Azores Airlines

O Sindicato dos Pilotos da Aviação Civil (SPAC) anunciou neste domingo, 9 de novembro, que os pilotos da Azores Airlines aprovaram, com 75% dos votos, o acordo negociado entre a direção sindical e o consórcio ‘Newtour/MS Aviation’, o único concorrente à privatização parcial da companhia aérea do Grupo SATA, sediada na Região Autónoma dos Açores.

Em nota enviada à agência Lusa, o SPAC destacou que o entendimento alcançado com o consórcio representa um “acordo histórico”, inserido no processo de privatização da Azores Airlines, com o objetivo de “assegurar o futuro da companhia” açoriana.

De acordo com o sindicato, o resultado obtido “traduz um mandato inequívoco para a redação final do instrumento regulador e reforça a confiança dos pilotos na sua estrutura sindical”.

O documento agora aprovado garante “a salvaguarda integral dos postos de trabalho e a manutenção da remuneração base e dos subsídios de escala dos pilotos”, além de prever “medidas temporárias, com prazos definidos, metas concretas e mecanismos de monitorização e auditoria conjunta sob supervisão do SPAC, assegurando transparência em todo o processo”.

Segundo o sindicato, este desfecho “é fruto de um trabalho intenso, de uma postura negocial disciplinada e do profissionalismo dos pilotos”, que “souberam apresentar soluções realistas num contexto particularmente exigente”.

O vice-presidente do SPAC, Frederico Saraiva de Almeida, afirmou que “os pilotos fizeram tudo o que estava ao seu alcance para contribuir para uma solução” e que “não aceitarão ser responsabilizados por um eventual insucesso do processo”.

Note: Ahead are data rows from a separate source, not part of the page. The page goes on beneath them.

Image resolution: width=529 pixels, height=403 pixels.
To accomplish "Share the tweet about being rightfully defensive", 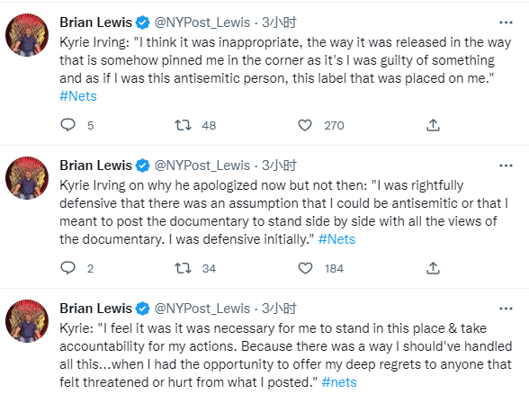I will pyautogui.click(x=433, y=268).
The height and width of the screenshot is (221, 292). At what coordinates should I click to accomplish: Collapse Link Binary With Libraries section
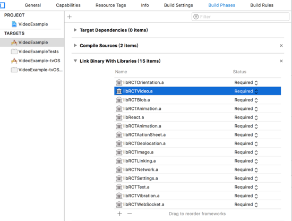[75, 61]
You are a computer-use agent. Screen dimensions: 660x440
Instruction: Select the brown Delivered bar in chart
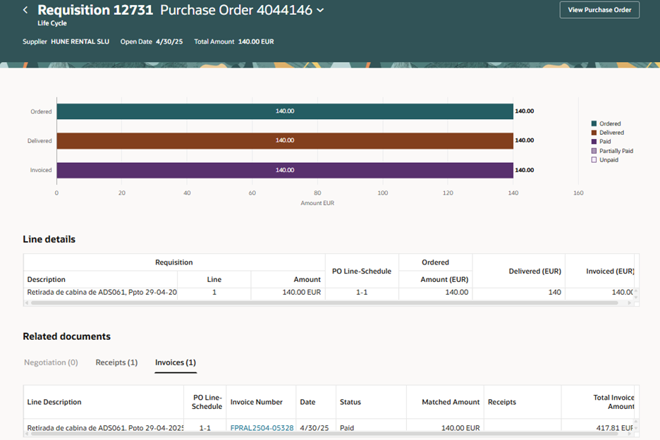coord(285,140)
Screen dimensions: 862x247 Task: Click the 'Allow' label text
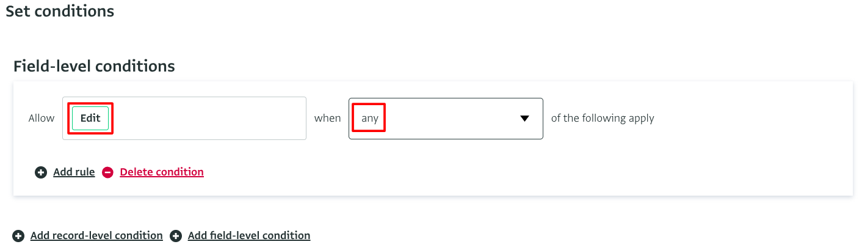coord(42,119)
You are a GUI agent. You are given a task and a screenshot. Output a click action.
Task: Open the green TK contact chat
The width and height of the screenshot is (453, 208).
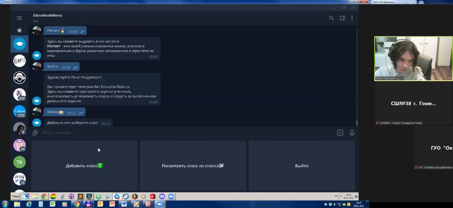coord(19,162)
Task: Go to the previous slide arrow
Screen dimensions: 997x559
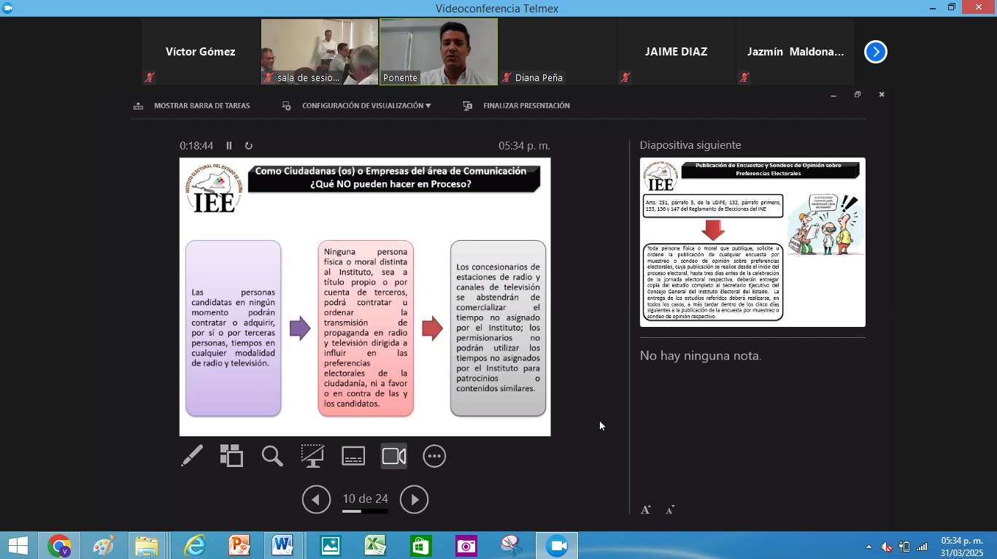Action: pos(316,500)
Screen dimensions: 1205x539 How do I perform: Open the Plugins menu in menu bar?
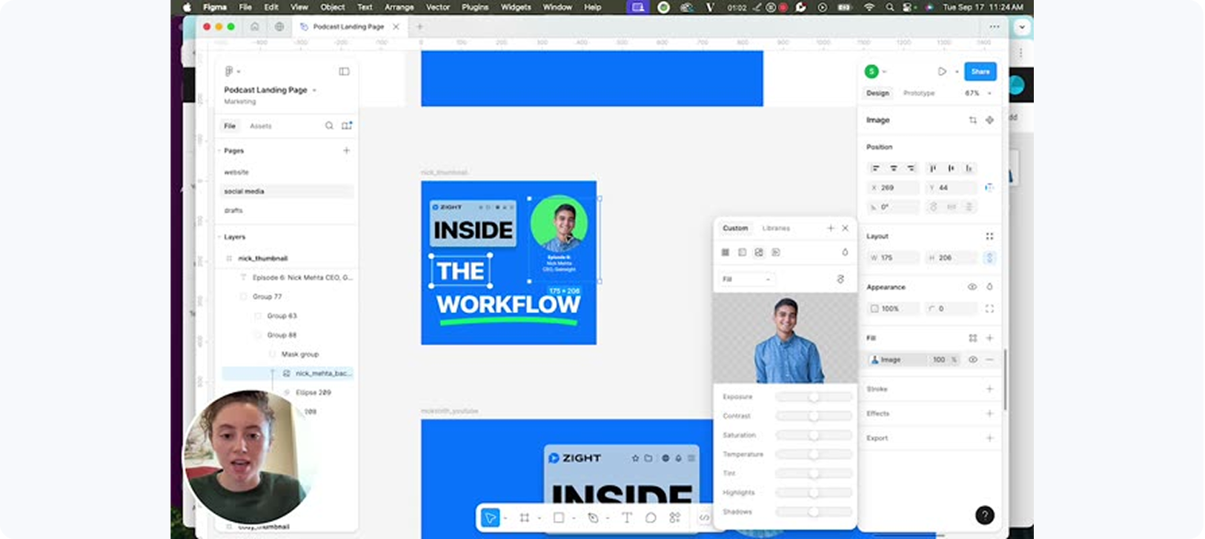[x=475, y=7]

A mesma nota elogia também a “atitude colaborante e transparente” do consórcio ‘Newtour/MS Aviation’, considerada fundamental para “criar um clima de confiança mútua e alcançar um entendimento equilibrado e sustentável”.

“Trabalhámos com rigor e sentido de responsabilidade. Este acordo oferece previsibilidade à empresa e salvaguarda a dignidade profissional dos pilotos”, reforçou o dirigente sindical.

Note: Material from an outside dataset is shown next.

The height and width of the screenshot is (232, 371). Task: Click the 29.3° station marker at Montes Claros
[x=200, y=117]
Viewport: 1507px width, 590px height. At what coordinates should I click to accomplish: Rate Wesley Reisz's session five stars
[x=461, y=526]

O SPAC acrescenta que a versão final do acordo incluirá “mecanismos jurídicos vinculativos” que obrigarão o futuro conselho de administração da companhia a cumprir o que foi negociado.

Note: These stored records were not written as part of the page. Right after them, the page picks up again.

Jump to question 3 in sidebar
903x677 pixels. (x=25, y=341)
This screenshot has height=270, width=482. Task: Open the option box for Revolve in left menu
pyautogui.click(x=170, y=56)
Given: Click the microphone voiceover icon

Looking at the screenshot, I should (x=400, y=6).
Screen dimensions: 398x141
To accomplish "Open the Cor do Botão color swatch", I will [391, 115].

Os próximos passos incluem a conclusão e aprovação formal do instrumento regulador, a definição de um calendário e dos mecanismos de reporte, bem como a criação da Comissão de Acompanhamento SPAC/consórcio, responsável pela monitorização contínua e eventuais ajustamentos.

O sindicato apela às restantes entidades envolvidas na privatização da Azores Airlines para que mantenham “o mesmo espírito de empenho e compromisso”, de modo a garantir que o processo se concretize “no melhor interesse da empresa, dos trabalhadores e da Região Autónoma dos Açores”.

O SPAC conclui sublinhando que “não poderá ser responsabilizado por eventuais consequências negativas decorrentes de decisões fora do seu controlo”.

Esta posição surge num momento em que decorrem as negociações entre o Governo Regional dos Açores (PSD/CDS-PP/PPM) e o consórcio ‘Newtour/MS Aviation’ para a privatização da Azores Airlines, tendo o executivo admitido que, caso não se alcance um acordo, poderá optar por uma negociação direta ou, em último caso, pelo encerramento da transportadora.

O Governo Regional anunciou, a 31 de outubro, que o presidente do júri do concurso decidiu adiar para esta segunda-feira o prazo para a entrega da “proposta final” por parte do consórcio.